Task instructions: Your answer must repeat all of the entries word for word, without any images.

*** Opening Data to process ***

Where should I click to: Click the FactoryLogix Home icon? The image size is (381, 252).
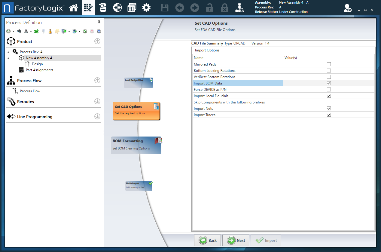pyautogui.click(x=74, y=8)
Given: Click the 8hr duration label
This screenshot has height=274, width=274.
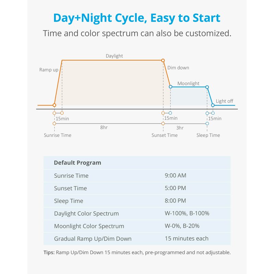Looking at the screenshot, I should pos(104,127).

*** Closing Data to process ***

Finished exercise:
Where should I click to: Click the FactoryLogix Home icon? The image size is (381, 252).
pyautogui.click(x=74, y=8)
Given: Click the 8hr duration label
This screenshot has height=274, width=274.
Looking at the screenshot, I should pos(104,127).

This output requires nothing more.